Term: Spring 2023
Place: Levine Hall 101
No Zoom but Panopto recordings available.
Time: Monday & Wednesday, 12:00 PM - 1:30 PM
( first class 1/11)
Email: kostas@cis.upenn.edu
Office: 472 Levine Hall
Office Hours: Wed 1:30-3p (outside Levine 472)
CIS580 is an introduction to the problems of computer vision and machine perception that can be solved using geometrical approaches rather than statistical methods, with emphasis on analytical and computational techniques. This course is designed to provide students with an exposure to fundamental mathematical and algorithmic techniques that are used to tackle challenging image-based modeling problems. The content of this course finds application in the fields of Artifical Intelligence and Robotics. Some of the topics that are covered are: Signal processing, projective geometry, camera calibration, image formation and transformations, computational stereopsis, and structure from motion.
Prerequisites: No prior experience with computer vision is assumed, however the following skills are necessary for this class: Mathematics (Linear algebra, vector calculus, and probability), data structures (representing images as features and geometric constructions) and programming.
Textbook References:
Multiple View Geometry in Computer Vision by Richard Hartley and Andrew Zisserman (optional)
Elements of Geometry for Computer Vision and Computer Grahics by Tomas Pajdla
Grading Policy:
Homework: 60%, Midterm 1: 20%, Midterm 2: 20%
Late Policy: 5 total late HW days without penalty for the semester
This term we will be using Piazza for class discussion.
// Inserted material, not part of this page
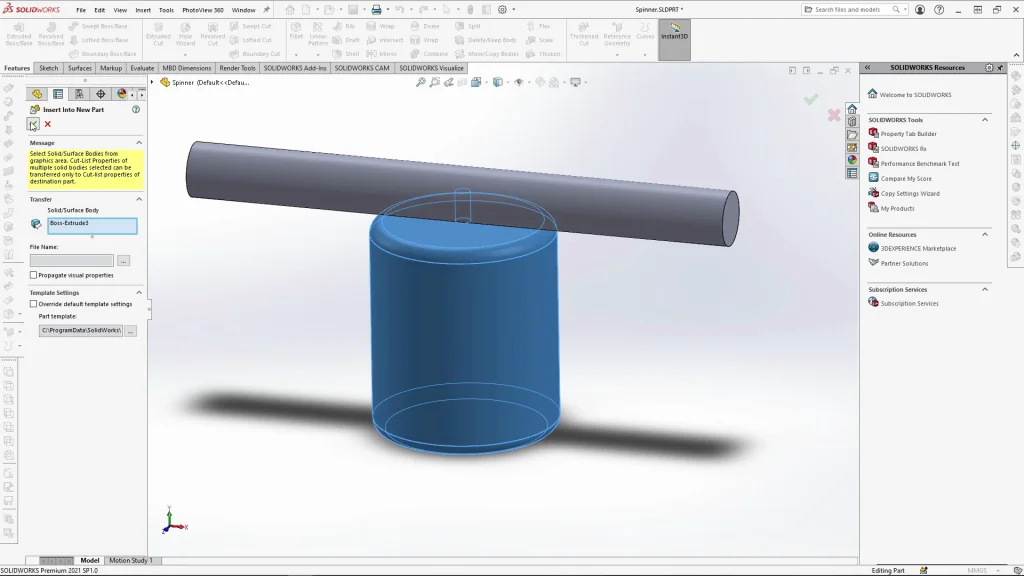Screen dimensions: 1024x576
Task: Open the Insert menu
Action: tap(143, 10)
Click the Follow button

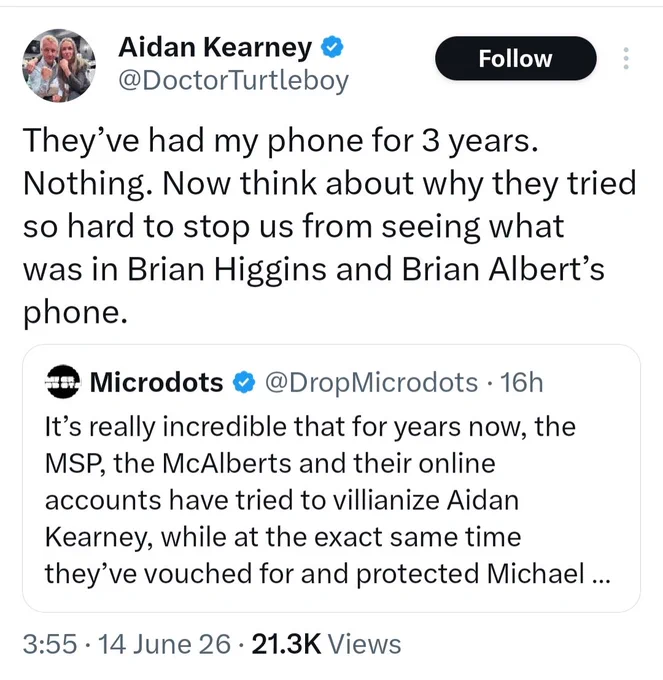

The system is highly catered to getting you help fast and efficiently from classmates, the TA, and myself. Rather than emailing questions to the teaching staff, I encourage you to post your questions on Piazza. If you have any problems or feedback for the developers, email team@piazza.com.Find our class signup link at: https://piazza.com/upenn/spring2023/cis5800
Last year's website: CIS 580 Spring 2022
Kostas Daniilidis: Wed 1:30 - 3:00pm (outside Levine 472)
Anthony Bisulco: Mon 1:30 - 2:30pm (outside Levine 472)
Agelos Kratimenos: Mon 5:00 - 6:00pm (Levine 4th floor bump space)
Malakhi Hopkins: Wed 4:00 - 5:00pm (Zoom)
Yufu Wang: Thur 1:30 - 2:30pm (Levine 4th floor bump space)
Email: abisulco@seas.upenn.edu
Email: agelosk@seas.upenn.edu
Email: mhopki3@seas.upenn.edu
Email: yufu@seas.upenn.edu
University of Pennsylvania's CIS department encourages collaboration among graduate students. However, it is important to recognize the distinction between collaboration and cheating, which is prohibited and carries serious consequences. Cheating may be defined as using or attempting to use unauthorized assistance, material, or study aids in academic work or examinations. Some examples of cheating are: collaborating on a take-home exam or homework unless explicitly allowed; copying homework; handing in someone else's work as your own; and plagiarism. Any student suspected of cheating will be reported to the Office of Student Conduct.